• **Exercise goal**
Output the following lines as a JSON list of strings, with one string per line and blank lines omitted.

• **Provided entries**
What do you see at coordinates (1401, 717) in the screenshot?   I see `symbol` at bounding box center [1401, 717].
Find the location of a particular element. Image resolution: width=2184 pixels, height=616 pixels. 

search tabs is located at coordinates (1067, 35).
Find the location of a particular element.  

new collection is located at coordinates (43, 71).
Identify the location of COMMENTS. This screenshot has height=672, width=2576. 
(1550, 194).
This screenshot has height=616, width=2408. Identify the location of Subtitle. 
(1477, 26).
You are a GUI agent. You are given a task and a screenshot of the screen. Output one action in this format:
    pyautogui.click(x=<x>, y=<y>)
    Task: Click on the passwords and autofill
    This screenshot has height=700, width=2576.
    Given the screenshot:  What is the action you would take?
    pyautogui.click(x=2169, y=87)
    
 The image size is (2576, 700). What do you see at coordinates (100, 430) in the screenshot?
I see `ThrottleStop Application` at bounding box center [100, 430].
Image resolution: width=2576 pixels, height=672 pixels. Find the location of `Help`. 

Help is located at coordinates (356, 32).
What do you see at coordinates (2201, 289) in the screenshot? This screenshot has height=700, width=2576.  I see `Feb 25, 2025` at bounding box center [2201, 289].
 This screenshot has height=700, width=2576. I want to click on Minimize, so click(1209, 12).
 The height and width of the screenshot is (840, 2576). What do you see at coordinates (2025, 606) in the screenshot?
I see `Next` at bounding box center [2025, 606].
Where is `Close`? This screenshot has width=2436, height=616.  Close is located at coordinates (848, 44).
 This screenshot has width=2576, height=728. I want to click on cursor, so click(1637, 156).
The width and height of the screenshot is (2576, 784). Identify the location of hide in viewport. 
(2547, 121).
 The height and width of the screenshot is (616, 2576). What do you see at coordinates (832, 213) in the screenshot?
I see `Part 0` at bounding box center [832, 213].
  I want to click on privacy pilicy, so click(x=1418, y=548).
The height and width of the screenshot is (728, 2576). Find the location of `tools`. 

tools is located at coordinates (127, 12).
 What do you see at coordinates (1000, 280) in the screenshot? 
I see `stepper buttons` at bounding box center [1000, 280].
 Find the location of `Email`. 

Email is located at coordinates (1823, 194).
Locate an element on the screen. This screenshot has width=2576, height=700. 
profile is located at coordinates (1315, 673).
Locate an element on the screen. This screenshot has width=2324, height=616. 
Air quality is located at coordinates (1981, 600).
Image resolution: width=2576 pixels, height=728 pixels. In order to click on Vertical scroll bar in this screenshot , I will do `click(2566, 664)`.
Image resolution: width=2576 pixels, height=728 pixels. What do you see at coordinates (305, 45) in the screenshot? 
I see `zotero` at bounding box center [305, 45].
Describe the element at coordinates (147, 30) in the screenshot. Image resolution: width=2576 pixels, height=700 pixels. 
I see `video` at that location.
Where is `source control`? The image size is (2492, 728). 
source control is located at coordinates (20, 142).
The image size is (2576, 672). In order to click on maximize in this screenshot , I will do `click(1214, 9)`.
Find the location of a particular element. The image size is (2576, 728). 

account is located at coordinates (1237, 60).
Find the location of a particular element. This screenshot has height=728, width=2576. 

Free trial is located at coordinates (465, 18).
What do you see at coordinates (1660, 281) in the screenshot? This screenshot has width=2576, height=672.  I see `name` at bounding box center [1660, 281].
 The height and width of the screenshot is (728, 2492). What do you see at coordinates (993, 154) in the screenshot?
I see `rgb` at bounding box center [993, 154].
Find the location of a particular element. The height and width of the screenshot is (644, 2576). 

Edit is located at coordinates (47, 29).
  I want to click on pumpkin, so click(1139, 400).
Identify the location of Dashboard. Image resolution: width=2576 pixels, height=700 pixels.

• **Result for this task**
[
  "What do you see at coordinates (1401, 717) in the screenshot?   I see `symbol` at bounding box center [1401, 717].",
  "Find the location of a particular element. Image resolution: width=2184 pixels, height=616 pixels. ",
  "search tabs is located at coordinates (1067, 35).",
  "Find the location of a particular element.  ",
  "new collection is located at coordinates (43, 71).",
  "Identify the location of COMMENTS. This screenshot has height=672, width=2576. ",
  "(1550, 194).",
  "This screenshot has height=616, width=2408. Identify the location of Subtitle. ",
  "(1477, 26).",
  "You are a GUI agent. You are given a task and a screenshot of the screen. Output one action in this format:",
  "    pyautogui.click(x=<x>, y=<y>)",
  "    Task: Click on the passwords and autofill",
  "    This screenshot has height=700, width=2576.",
  "    Given the screenshot:  What is the action you would take?",
  "    pyautogui.click(x=2169, y=87)",
  " The image size is (2576, 700). What do you see at coordinates (100, 430) in the screenshot?",
  "I see `ThrottleStop Application` at bounding box center [100, 430].",
  "Image resolution: width=2576 pixels, height=672 pixels. Find the location of `Help`. ",
  "Help is located at coordinates (356, 32).",
  "What do you see at coordinates (2201, 289) in the screenshot? This screenshot has height=700, width=2576.  I see `Feb 25, 2025` at bounding box center [2201, 289].",
  " This screenshot has height=700, width=2576. I want to click on Minimize, so click(1209, 12).",
  " The height and width of the screenshot is (840, 2576). What do you see at coordinates (2025, 606) in the screenshot?",
  "I see `Next` at bounding box center [2025, 606].",
  "Where is `Close`? This screenshot has width=2436, height=616.  Close is located at coordinates (848, 44).",
  " This screenshot has width=2576, height=728. I want to click on cursor, so click(1637, 156).",
  "The width and height of the screenshot is (2576, 784). Identify the location of hide in viewport. ",
  "(2547, 121).",
  " The height and width of the screenshot is (616, 2576). What do you see at coordinates (832, 213) in the screenshot?",
  "I see `Part 0` at bounding box center [832, 213].",
  "  I want to click on privacy pilicy, so click(x=1418, y=548).",
  "The height and width of the screenshot is (728, 2576). Find the location of `tools`. ",
  "tools is located at coordinates (127, 12).",
  " What do you see at coordinates (1000, 280) in the screenshot? ",
  "I see `stepper buttons` at bounding box center [1000, 280].",
  " Find the location of `Email`. ",
  "Email is located at coordinates (1823, 194).",
  "Locate an element on the screen. This screenshot has width=2576, height=700. ",
  "profile is located at coordinates (1315, 673).",
  "Locate an element on the screen. This screenshot has width=2324, height=616. ",
  "Air quality is located at coordinates (1981, 600).",
  "Image resolution: width=2576 pixels, height=728 pixels. In order to click on Vertical scroll bar in this screenshot , I will do `click(2566, 664)`.",
  "Image resolution: width=2576 pixels, height=728 pixels. What do you see at coordinates (305, 45) in the screenshot? ",
  "I see `zotero` at bounding box center [305, 45].",
  "Describe the element at coordinates (147, 30) in the screenshot. Image resolution: width=2576 pixels, height=700 pixels. ",
  "I see `video` at that location.",
  "Where is `source control`? The image size is (2492, 728). ",
  "source control is located at coordinates (20, 142).",
  "The image size is (2576, 672). In order to click on maximize in this screenshot , I will do `click(1214, 9)`.",
  "Find the location of a particular element. The image size is (2576, 728). ",
  "account is located at coordinates (1237, 60).",
  "Find the location of a particular element. This screenshot has height=728, width=2576. ",
  "Free trial is located at coordinates (465, 18).",
  "What do you see at coordinates (1660, 281) in the screenshot? This screenshot has width=2576, height=672.  I see `name` at bounding box center [1660, 281].",
  " The height and width of the screenshot is (728, 2492). What do you see at coordinates (993, 154) in the screenshot?",
  "I see `rgb` at bounding box center [993, 154].",
  "Find the location of a particular element. The height and width of the screenshot is (644, 2576). ",
  "Edit is located at coordinates (47, 29).",
  "  I want to click on pumpkin, so click(1139, 400).",
  "Identify the location of Dashboard. Image resolution: width=2576 pixels, height=700 pixels."
]